Presidente dos arsenalistas revela tarja gigante que tinha sido vetada no dérbi minhoto e promete erguê-la na bancada nascente como símbolo de identidade do clube
O presidente do SC Braga, António Salvador, anunciou esta sexta-feira a criação da “Muralha da Liberdade”, uma estrutura de grandes dimensões que será instalada na bancada nascente do Estádio Municipal de Braga, numa iniciativa apresentada como homenagem aos sócios e adeptos do clube.

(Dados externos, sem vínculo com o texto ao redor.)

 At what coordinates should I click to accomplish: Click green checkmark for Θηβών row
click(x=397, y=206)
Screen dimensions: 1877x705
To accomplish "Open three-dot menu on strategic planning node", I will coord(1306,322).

O anúncio surgiu na primeira publicação de Salvador nas redes sociais, pouco depois de ter sido confirmada a sua presença em várias plataformas digitais. Na mensagem dirigida aos adeptos, o dirigente procurou também mobilizar o apoio para o próximo jogo frente ao Sporting CP.
A “Muralha da Liberdade” corresponde à tarja originalmente preparada para o dérbi do Minho frente ao Vitória SC, mas que acabou por ser vetada pela Polícia de Segurança Pública. A decisão originou vários dias de polémica e trocas de críticas entre o clube bracarense e as autoridades, levando inclusive a reuniões com entidades desportivas e governamentais.

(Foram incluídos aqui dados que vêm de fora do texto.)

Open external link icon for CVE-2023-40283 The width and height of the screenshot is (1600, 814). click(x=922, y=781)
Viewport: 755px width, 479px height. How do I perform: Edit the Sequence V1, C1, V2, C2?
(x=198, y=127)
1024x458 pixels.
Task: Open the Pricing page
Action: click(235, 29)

Segundo António Salvador, o tifo agora apresentado é uma cópia fiel da estrutura original, tendo apenas sofrido um ligeiro ajuste nos materiais utilizados. A instalação terá 112 metros de largura por 30 metros de altura, tornando-se uma das maiores estruturas deste género associadas ao clube.
“A Muralha da Liberdade será erguida na Bancada Nascente. É uma firme homenagem aos sócios e adeptos e uma afirmação clara do que é ser SC Braga”, escreveu o presidente.

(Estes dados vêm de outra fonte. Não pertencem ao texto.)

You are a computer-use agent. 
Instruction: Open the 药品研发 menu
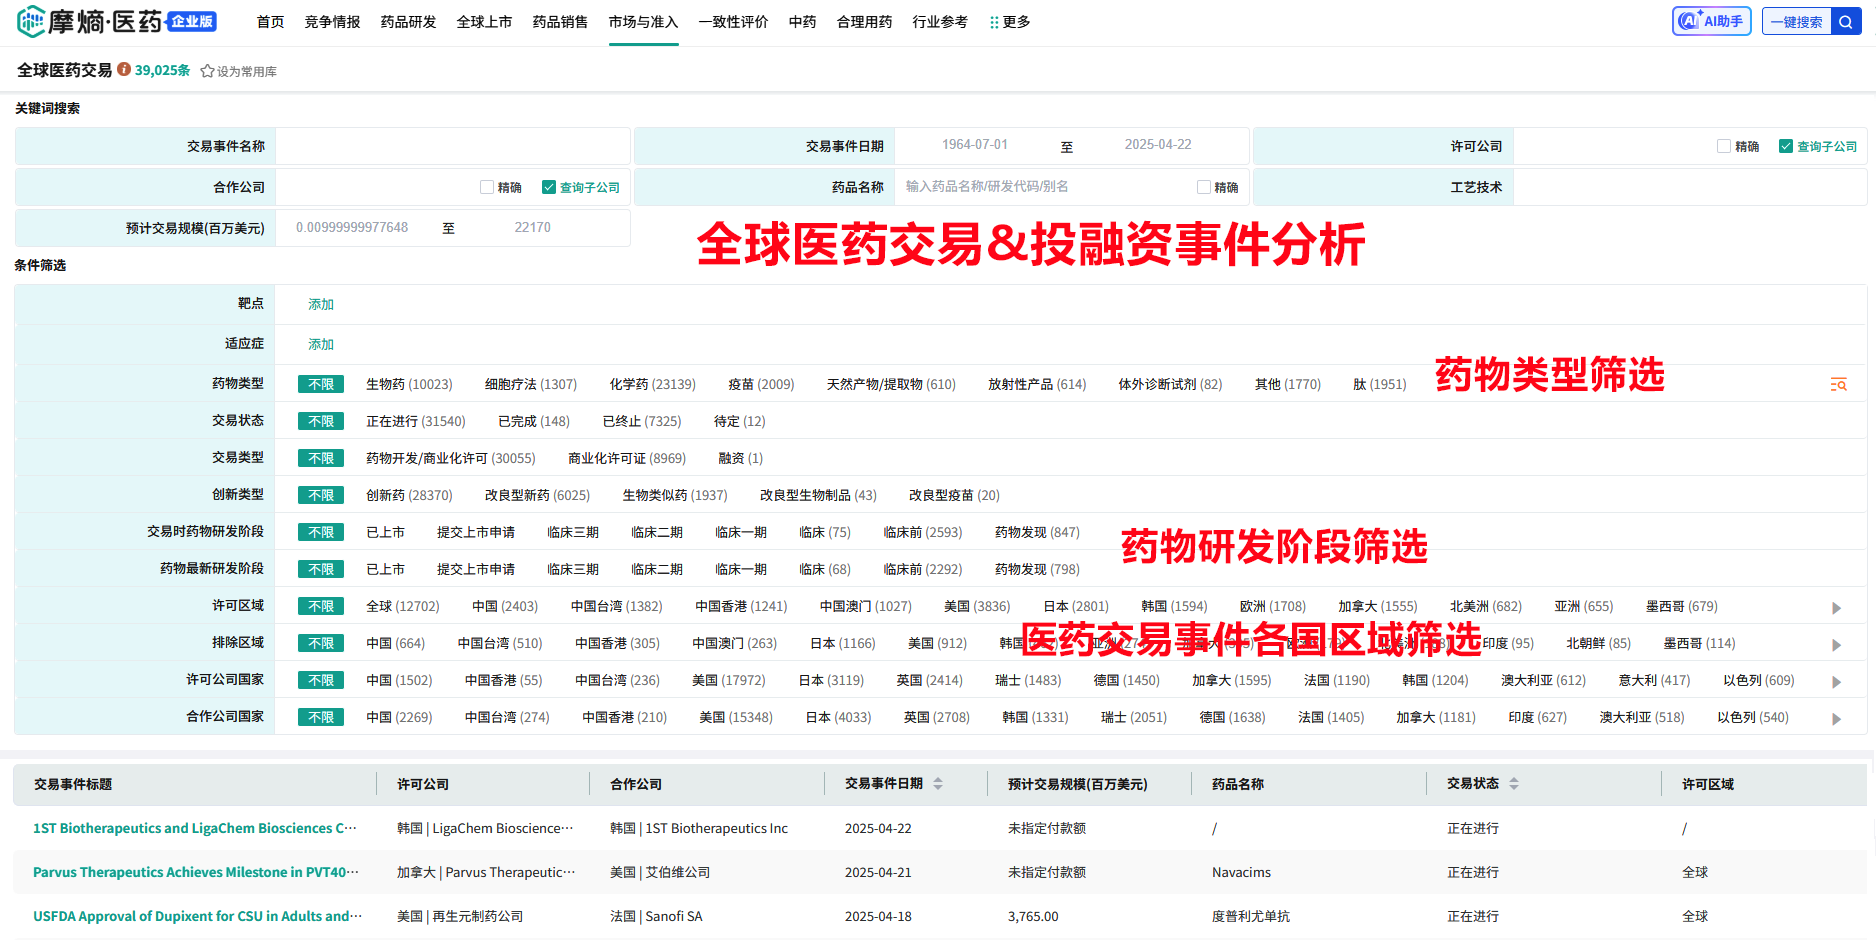pyautogui.click(x=408, y=22)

O dirigente explicou ainda que as condições meteorológicas dos últimos dias impediram a conclusão da montagem antes do jogo deste fim de semana, mas garantiu que a estrutura será apresentada no início da próxima semana.
Na mesma publicação, Salvador sublinhou que a iniciativa pretende demonstrar que “quando os sócios querem, o clube faz”, independentemente das dificuldades ou objeções que possam surgir.
“A Muralha da Liberdade significa que o orgulho e o sentimento de pertença que existe entre o clube, a cidade e a comunidade não podem ser censurados”, afirmou.
O presidente dos arsenalistas reforçou também o compromisso de continuar a defender os valores do clube e da cidade.
“Enquanto Presidente, reforço o meu compromisso de defender, todos os dias, a história, os valores e as pessoas que a Muralha da Liberdade representa. Fazendo-o, defenderei a minha cidade e o meu clube.”
A iniciativa surge após a controvérsia gerada no dérbi minhoto, num episódio que marcou o ambiente em torno do jogo entre o Braga e o Vitória e que voltou a reacender o debate sobre liberdade de expressão nas bancadas e regras de segurança nos estádios portugueses.